Databricks Secures Apache Spark, Launches Community Edition
Also at Spark Summit, Databricks announced the general availability of Databricks Community Edition (DCE), a free version of the company’s data platform. The announcement comes just four months after the beta launch of Databricks Community Edition at Spark Summit East in New York.
“This year we’ve seen explosive growth for the Apache Spark project and all signs indicate the pace will only accelerate as the community expands even more,” Matei Zaharia, co-founder and CTO at Databricks, said in a statement. “Databricks Community Edition has created an ideal environment for learning Apache Spark. Developers of all backgrounds can now use Databricks Community Edition to learn Spark and mitigate the acute Spark skills gap.”
In a blog post on the GA release, Ion Stoica, executive chairman of Databricks, said more than 8,000 users have signed up for DCE, many of them using the service heavily. The top 10 most active users are averaging more than six hours per week with the platform and are executing more than 10,000 commands on average.

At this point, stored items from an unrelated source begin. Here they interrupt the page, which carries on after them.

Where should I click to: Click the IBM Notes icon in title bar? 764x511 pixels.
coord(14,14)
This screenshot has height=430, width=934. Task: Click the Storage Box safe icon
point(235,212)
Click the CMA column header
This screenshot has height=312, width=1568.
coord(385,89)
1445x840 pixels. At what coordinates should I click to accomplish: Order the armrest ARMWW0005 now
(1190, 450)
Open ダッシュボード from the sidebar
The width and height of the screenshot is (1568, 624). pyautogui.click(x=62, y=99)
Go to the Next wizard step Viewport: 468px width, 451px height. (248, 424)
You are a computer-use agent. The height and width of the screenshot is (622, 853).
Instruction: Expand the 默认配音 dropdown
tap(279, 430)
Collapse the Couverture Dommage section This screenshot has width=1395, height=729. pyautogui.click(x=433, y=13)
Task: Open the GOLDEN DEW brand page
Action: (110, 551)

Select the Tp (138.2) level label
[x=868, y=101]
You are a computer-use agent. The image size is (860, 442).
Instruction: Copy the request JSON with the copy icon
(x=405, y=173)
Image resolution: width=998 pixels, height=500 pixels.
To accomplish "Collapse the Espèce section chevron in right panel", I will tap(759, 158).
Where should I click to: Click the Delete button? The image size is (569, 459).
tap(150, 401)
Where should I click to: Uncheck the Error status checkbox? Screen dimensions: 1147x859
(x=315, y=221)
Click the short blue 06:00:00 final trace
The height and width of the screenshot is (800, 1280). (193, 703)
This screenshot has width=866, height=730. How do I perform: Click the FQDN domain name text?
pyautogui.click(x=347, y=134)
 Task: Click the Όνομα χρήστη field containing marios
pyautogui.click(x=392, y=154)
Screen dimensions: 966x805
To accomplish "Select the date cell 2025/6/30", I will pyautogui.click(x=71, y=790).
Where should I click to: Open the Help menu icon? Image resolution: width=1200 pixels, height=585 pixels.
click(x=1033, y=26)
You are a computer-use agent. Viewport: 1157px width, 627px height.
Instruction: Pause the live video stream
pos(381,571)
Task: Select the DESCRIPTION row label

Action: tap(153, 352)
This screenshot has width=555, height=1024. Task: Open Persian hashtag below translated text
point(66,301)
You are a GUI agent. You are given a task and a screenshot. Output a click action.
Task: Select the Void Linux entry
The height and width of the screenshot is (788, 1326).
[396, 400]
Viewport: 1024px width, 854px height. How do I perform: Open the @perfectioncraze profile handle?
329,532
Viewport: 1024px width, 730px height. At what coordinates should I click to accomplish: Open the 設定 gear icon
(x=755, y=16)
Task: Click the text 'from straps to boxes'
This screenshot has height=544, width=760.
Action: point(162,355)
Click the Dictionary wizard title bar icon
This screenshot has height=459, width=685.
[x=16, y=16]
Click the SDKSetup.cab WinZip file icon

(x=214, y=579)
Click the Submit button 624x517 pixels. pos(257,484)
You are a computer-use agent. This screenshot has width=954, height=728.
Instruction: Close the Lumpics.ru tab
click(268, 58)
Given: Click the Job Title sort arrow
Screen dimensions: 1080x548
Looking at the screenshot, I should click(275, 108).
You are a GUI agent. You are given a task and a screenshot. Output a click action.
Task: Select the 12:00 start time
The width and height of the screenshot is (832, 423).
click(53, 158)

Moreover, DCE is attracting a wide user base, Stoica said. According to a recent survey, 25 percent of DCE users have never used Spark before, and 60 percent of the users are neither data scientists nor data engineers. “This demonstrates the effectiveness of DCE to grow the open-source Apache Spark user community by bringing new users into the fold, as well as its ability to train new data scientists and engineers,” he said.
The same survey also indicates that 90 percent of the users employ DCE for learning Apache Spark, “which establishes the role of DCE as a learning platform for Spark. Indeed, since its launch, tens of universities have already used DCE for teaching, including UC Berkeley and Stanford,” Stoica said. Also, the GA comes with new introductory materials and sample applications to make learning Apache Spark even easier.
“Today’s enterprises have an insatiable demand for data skills, which is exacerbated by the scarcity of qualified talent,” Stoica said in a statement. “Education is in Databricks’ DNA, and our birthplace at the UC Berkeley AMPLab gives the company significant experience in educating students and users. Databricks Community Edition augments that effort as a learning platform. More than 2,200 students have already taken courses using Databricks Community Edition since its beta release, and with its general availability, we expect widespread adoption by universities across the world.”
Databricks Community Edition users will have access to a 6GB micro-cluster as well as a cluster manager and the notebook environment to prototype simple applications. As a learning tool, DCE comes with a portfolio of Apache Spark learning resources, including a set of Massive Open Online Courses (MOOC) and sample notebooks.